Task list >>
[A] In the rabbit cage thread, swap "rain" for "snow" and write out the stretch from "Ours have outdoor" through "(Jan 26, 2007)" with that change.
[B] According to the rabbit cage thread, how many PVC pipes does Caprice Acres use per cage, and where do they go?
[C] Extend the rabbit cage thread by continuing it from its final line.

# Ideas on rabbit cage setup



## TChevalier (Nov 4, 2013)

I would like to see other peoples rabbitry setups and see how everyone houses there rabbits. Hopefully I can get some ideas from this.


----------



## Caprice Acres (Mar 6, 2005)

Keep away from wood/wood frame cages where any poop can build up. Yes, even if the cage looks clean - it's not. As someone who has lost hundreds of kits to a severe coccidia infection that was impossible to control with wood frame cages, I cannot stress this enough. We've since spent thousands rebuilding the rabbitry - with all wire hanging cages. Wood frames suspend cages from the TOP, and the cages don't allow rabbits to touch any wood. We also don't feed hay (too messy, we'll be using alfalfa cubes), use big fine-x feeders, and will be setting up an auto waterer. 

Ours isn't quite done yet but you can get a gist of our soon to be setup here:

http://www.homesteadingtoday.com/livestock-forums/rabbits/500242-progress-new-rabbit-barn.html


----------



## TChevalier (Nov 4, 2013)

Will the PVC pipe hold up a cage with a nest box plus a litter and a doe?


----------



## Caprice Acres (Mar 6, 2005)

Yup. It may bow in the middle but doesn't matter - it is supported well enough where the pipe enters and exits through the wood frame. We have 3 pipes per cage, one at each end and in the center.


----------



## paradox (Nov 19, 2012)

Ours have outdoor wire cages and then access to an earthbermed box that shelters them from rain or unpleasant temps. Also serves as nesting box and a place to hide if they feel threatened. I posted some pics on the following thread:

http://www.homesteadingtoday.com/li...333-three-questions-about-building-cages.html


----------



## smalltime (Jan 26, 2007)

I'm in Florida so my setup probably wont help you much seeing as heat is my biggest obstacle. That being said I buy my breeder stock from http://www.rabbitsetc.us/id1.html
And they have the best setup I've ever seen. My setup is just a smaller version of theirs, hanging cages w/ doors and feeders in the front, a gravity feed watering system using a toilet tank and PVC pipe, this way if you need to add vitamin's or antibiotics you can dose the whole heard from one source, worm beds under the cages to dispose of the waste and to add extra income, as feed for the chickens or fish food if your into aquaponics and a great supply of worm castings for the garden... There's a small sprinkler/misting system run along the worm beds that keeps everything moist for the worms and helps break down the rabbit poop... really is a great setup.


----------



## redneckswife (May 2, 2013)

You should also check out Fireman's, fatman's and sarmour's set-up also. I know I'm forgetting some other peoples pictures of their set-ups.

You could use the thread search also. I have seen some really different and interesting set-ups here from some really creative people:goodjob:


----------



## Fat Man (Mar 9, 2011)

Paradox has a cool set-up.


----------



## Wendy (May 10, 2002)

> Keep away from wood/wood frame cages where any poop can build up. Yes, even if the cage looks clean - it's not. As someone who has lost hundreds of kits to a severe coccidia infection that was impossible to control with wood frame cages, I cannot stress this enough.

Recorded information >>
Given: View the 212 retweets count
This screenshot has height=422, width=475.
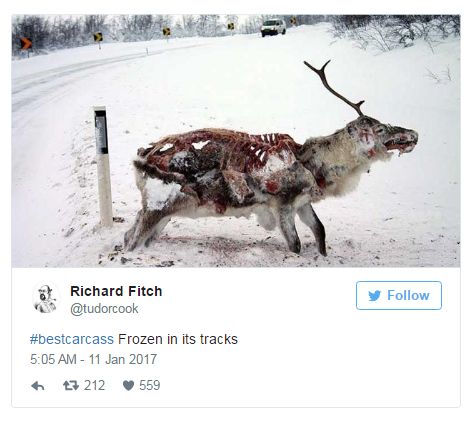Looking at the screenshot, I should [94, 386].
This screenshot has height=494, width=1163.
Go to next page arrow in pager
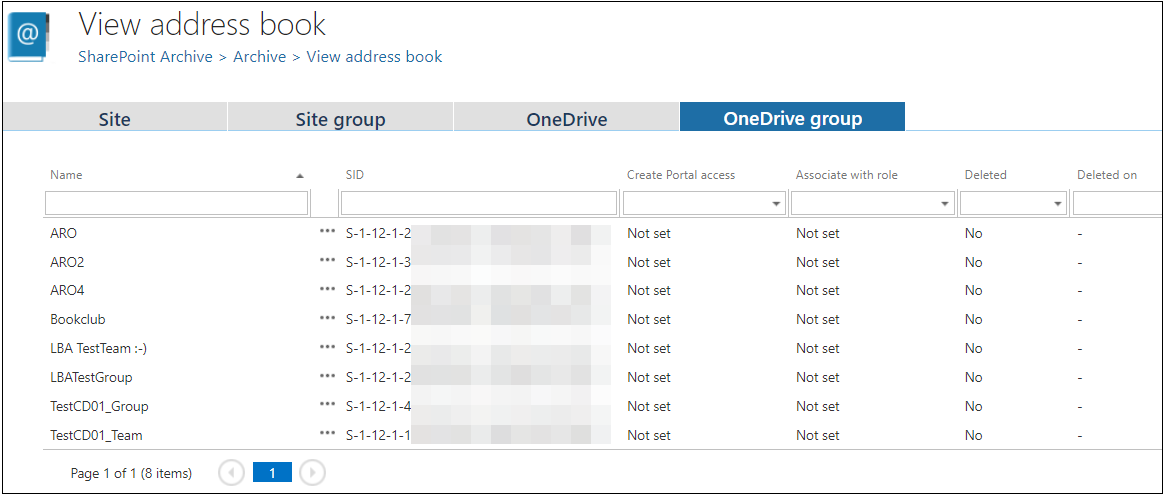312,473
...
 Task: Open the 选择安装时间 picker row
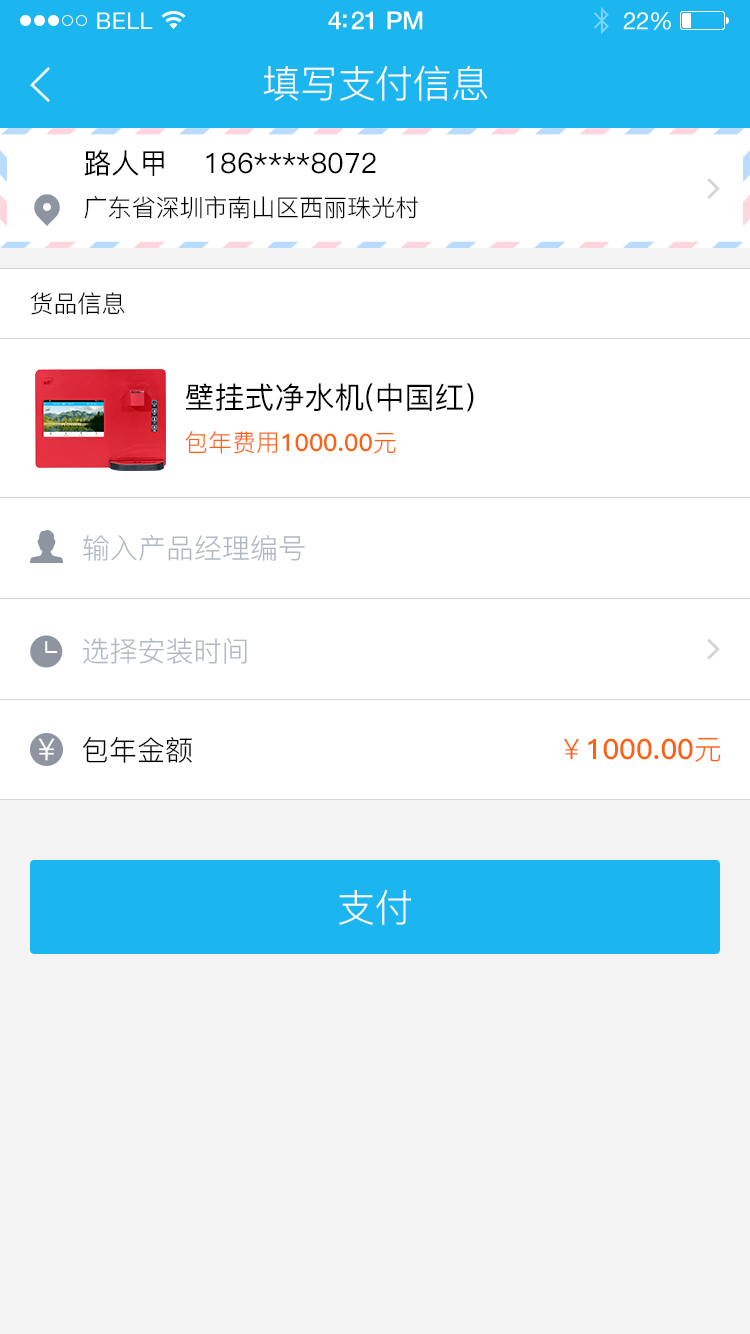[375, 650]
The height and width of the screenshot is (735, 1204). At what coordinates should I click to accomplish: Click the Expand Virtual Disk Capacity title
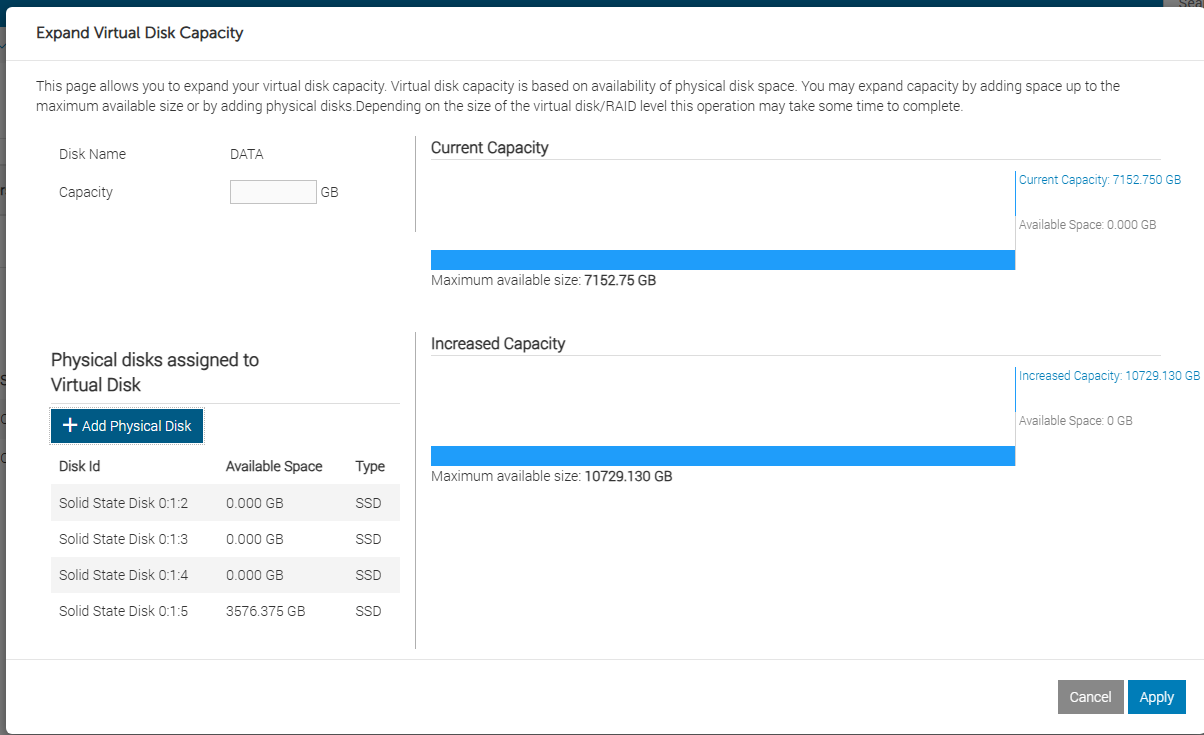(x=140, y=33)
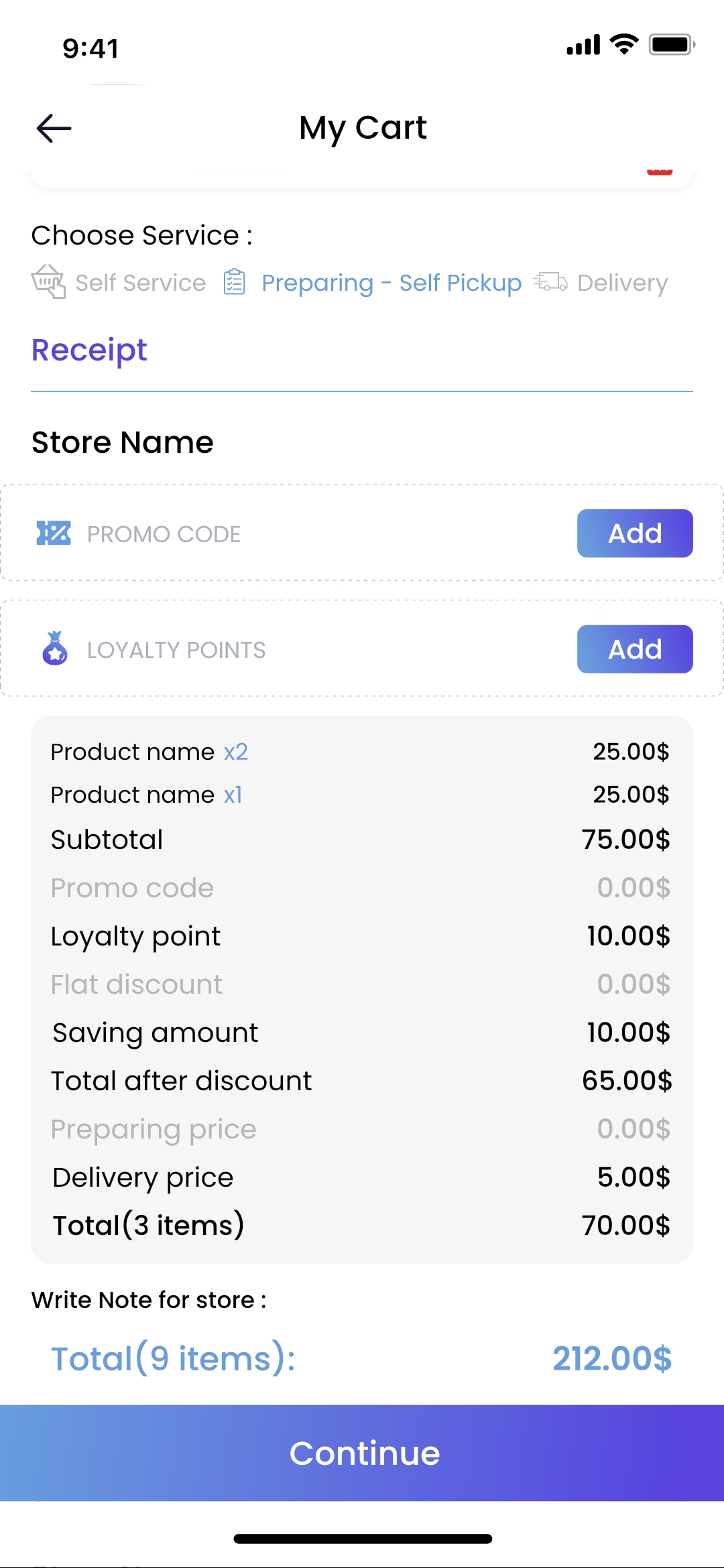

Results of the exercise >>
[A]
Ours have outdoor wire cages and then access to an earthbermed box that shelters them from snow or unpleasant temps. Also serves as nesting box and a place to hide if they feel threatened. I posted some pics on the following thread:

http://www.homesteadingtoday.com/li...333-three-questions-about-building-cages.html


----------



## smalltime (Jan 26, 2007)

[B] Three pipes per cage, one at each end and one in the center.

[C]
All of mine are in wood frame cages & I have never had a bit of trouble.


----------



## Caprice Acres (Mar 6, 2005)

Wendy said:


> All of mine are in wood frame cages & I have never had a bit of trouble.



Lucky you.


----------



## Fat Man (Mar 9, 2011)

This is our set up.



My son told me he wants to putt in an automatic waterer. If he designs it we'll build it. I also told him he'd still be doing bottles when it freezes.


----------



## paradox (Nov 19, 2012)

Fat Man said:


> Paradox has a cool set-up.


Thank you. Yours is very nice too. Always looks so clean in the pics  I have seen lots of great set ups on here. Very creative individuals figuring out ways to make it function best for their situation.


----------



## Fat Man (Mar 9, 2011)

It had just been cleaned and new rabbits installed.


----------



## Wendy (May 10, 2002)

> Lucky you.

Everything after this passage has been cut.